_Exercise details_.
Beneath this task are records; print exactly the stretch of them from the line with "Click the bullet" through the line with "Task: Click the Bankme Pixel tool entry", both ends included.

_Dataset entries_.
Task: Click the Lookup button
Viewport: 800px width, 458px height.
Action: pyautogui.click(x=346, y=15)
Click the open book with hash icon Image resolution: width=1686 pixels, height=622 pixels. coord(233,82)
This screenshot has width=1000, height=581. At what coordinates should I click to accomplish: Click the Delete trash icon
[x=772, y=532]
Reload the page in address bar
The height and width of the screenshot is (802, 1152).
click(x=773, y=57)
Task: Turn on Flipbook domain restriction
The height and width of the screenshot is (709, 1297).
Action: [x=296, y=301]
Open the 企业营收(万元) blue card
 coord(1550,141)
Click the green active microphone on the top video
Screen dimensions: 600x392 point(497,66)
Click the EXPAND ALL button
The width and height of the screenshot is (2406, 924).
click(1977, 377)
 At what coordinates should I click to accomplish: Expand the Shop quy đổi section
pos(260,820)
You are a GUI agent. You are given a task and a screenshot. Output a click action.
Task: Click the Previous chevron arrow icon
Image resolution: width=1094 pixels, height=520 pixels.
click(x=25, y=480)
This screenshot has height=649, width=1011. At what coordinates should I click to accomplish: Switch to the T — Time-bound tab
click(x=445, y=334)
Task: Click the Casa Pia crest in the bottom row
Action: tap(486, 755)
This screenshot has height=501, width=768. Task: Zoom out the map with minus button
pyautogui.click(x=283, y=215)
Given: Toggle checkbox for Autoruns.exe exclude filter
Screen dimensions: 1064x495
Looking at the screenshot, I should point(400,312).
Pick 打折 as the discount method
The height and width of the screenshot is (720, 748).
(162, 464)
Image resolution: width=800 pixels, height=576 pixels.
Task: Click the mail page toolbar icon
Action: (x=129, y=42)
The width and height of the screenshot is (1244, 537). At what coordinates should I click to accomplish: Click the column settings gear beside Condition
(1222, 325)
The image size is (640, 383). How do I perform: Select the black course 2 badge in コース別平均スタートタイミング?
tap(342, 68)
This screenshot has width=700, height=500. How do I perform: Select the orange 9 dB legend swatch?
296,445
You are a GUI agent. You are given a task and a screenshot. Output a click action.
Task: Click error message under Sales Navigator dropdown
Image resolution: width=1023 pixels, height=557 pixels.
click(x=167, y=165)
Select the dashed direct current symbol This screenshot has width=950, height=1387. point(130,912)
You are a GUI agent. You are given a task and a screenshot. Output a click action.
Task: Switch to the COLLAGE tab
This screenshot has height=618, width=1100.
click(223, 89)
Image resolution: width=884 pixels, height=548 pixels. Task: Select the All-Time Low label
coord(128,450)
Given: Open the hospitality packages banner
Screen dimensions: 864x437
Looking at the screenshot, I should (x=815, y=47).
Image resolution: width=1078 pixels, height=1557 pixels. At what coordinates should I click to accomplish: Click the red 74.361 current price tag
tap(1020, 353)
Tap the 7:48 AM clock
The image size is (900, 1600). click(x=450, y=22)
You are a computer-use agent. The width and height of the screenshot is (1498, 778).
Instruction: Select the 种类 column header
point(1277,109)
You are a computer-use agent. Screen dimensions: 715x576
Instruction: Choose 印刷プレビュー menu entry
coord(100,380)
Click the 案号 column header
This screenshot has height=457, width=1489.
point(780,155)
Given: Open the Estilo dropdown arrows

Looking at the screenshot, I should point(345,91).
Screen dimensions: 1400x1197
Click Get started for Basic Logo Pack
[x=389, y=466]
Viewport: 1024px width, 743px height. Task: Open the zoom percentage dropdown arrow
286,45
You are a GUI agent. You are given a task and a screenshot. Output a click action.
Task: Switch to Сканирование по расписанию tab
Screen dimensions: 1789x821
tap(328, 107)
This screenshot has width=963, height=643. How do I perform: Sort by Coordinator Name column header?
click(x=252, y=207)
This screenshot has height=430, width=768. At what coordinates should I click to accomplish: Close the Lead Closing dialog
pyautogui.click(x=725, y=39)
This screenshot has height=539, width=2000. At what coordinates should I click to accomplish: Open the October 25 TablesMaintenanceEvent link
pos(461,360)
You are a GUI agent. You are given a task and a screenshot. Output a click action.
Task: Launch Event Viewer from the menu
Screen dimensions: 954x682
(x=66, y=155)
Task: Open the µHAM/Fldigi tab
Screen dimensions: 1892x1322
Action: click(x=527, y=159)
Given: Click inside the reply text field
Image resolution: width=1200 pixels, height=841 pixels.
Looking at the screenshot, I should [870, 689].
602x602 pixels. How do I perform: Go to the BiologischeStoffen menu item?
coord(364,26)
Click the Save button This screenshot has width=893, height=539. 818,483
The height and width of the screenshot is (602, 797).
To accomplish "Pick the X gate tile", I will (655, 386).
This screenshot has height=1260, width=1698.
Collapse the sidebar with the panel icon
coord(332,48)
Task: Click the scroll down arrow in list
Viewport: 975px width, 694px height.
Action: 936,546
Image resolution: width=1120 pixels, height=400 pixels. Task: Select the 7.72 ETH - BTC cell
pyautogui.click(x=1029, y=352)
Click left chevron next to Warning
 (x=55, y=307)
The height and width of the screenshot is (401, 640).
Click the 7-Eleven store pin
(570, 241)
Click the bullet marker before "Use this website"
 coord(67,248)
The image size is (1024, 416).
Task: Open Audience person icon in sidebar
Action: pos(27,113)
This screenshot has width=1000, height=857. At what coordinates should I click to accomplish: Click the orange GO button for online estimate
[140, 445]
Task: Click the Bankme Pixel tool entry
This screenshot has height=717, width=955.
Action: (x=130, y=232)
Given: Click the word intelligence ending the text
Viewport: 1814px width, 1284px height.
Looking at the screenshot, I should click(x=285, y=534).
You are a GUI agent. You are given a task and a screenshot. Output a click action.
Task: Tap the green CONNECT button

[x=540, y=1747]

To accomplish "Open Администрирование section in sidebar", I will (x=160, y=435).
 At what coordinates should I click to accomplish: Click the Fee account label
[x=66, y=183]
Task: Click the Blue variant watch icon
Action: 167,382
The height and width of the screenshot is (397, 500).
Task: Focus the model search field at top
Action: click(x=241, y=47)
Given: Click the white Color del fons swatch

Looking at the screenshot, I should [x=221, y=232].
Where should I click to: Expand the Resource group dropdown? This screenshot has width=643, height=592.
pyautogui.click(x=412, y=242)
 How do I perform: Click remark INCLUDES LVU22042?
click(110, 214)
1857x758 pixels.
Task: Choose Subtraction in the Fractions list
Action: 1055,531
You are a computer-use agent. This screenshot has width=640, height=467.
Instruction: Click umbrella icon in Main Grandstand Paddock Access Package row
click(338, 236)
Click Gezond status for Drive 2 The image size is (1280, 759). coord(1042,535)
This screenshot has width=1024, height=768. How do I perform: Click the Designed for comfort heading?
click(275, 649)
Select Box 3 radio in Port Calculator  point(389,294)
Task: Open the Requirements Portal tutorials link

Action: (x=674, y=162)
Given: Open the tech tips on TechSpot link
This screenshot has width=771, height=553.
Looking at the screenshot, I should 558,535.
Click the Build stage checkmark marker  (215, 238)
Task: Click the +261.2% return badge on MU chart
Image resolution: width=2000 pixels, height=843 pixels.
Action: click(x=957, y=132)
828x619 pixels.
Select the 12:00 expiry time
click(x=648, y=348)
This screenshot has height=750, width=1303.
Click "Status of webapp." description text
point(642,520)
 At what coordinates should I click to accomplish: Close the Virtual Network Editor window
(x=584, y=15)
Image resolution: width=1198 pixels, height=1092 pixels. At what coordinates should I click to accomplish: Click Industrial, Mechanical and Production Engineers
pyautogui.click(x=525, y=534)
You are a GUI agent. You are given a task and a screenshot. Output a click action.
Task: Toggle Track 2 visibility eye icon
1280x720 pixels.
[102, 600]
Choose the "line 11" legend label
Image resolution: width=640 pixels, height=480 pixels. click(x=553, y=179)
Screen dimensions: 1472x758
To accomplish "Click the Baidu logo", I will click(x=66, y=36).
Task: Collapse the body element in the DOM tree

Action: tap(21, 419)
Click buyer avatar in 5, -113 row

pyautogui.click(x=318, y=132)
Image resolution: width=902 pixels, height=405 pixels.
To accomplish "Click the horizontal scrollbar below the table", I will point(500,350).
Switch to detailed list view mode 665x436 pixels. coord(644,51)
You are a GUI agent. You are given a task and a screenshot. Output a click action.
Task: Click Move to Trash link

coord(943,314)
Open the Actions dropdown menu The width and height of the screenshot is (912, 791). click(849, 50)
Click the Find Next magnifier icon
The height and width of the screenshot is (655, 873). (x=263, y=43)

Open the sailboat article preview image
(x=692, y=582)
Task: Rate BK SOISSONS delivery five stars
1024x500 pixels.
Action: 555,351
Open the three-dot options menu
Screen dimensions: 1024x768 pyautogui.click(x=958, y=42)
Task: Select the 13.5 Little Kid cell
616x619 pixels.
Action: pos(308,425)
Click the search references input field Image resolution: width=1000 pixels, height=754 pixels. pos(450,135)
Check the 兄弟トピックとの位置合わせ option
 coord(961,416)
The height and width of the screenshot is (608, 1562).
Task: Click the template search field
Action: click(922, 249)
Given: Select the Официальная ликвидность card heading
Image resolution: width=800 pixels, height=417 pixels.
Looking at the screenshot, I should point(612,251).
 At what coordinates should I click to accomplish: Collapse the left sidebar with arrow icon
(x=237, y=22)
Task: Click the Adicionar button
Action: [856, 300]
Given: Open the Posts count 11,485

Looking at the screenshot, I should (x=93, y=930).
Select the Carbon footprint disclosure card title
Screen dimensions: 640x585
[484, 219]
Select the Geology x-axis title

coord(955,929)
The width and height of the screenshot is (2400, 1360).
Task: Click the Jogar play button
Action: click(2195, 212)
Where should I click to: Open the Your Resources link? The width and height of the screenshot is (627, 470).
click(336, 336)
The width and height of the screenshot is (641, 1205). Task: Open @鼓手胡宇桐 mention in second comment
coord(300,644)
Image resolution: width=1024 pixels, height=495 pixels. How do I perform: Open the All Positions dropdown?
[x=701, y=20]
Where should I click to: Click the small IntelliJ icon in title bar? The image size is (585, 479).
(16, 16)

_The completed task_.
Click the bullet marker before "Use this website"
 coord(67,248)
The image size is (1024, 416).
Task: Open Audience person icon in sidebar
Action: pos(27,113)
This screenshot has width=1000, height=857. At what coordinates should I click to accomplish: Click the orange GO button for online estimate
[140, 445]
Task: Click the Bankme Pixel tool entry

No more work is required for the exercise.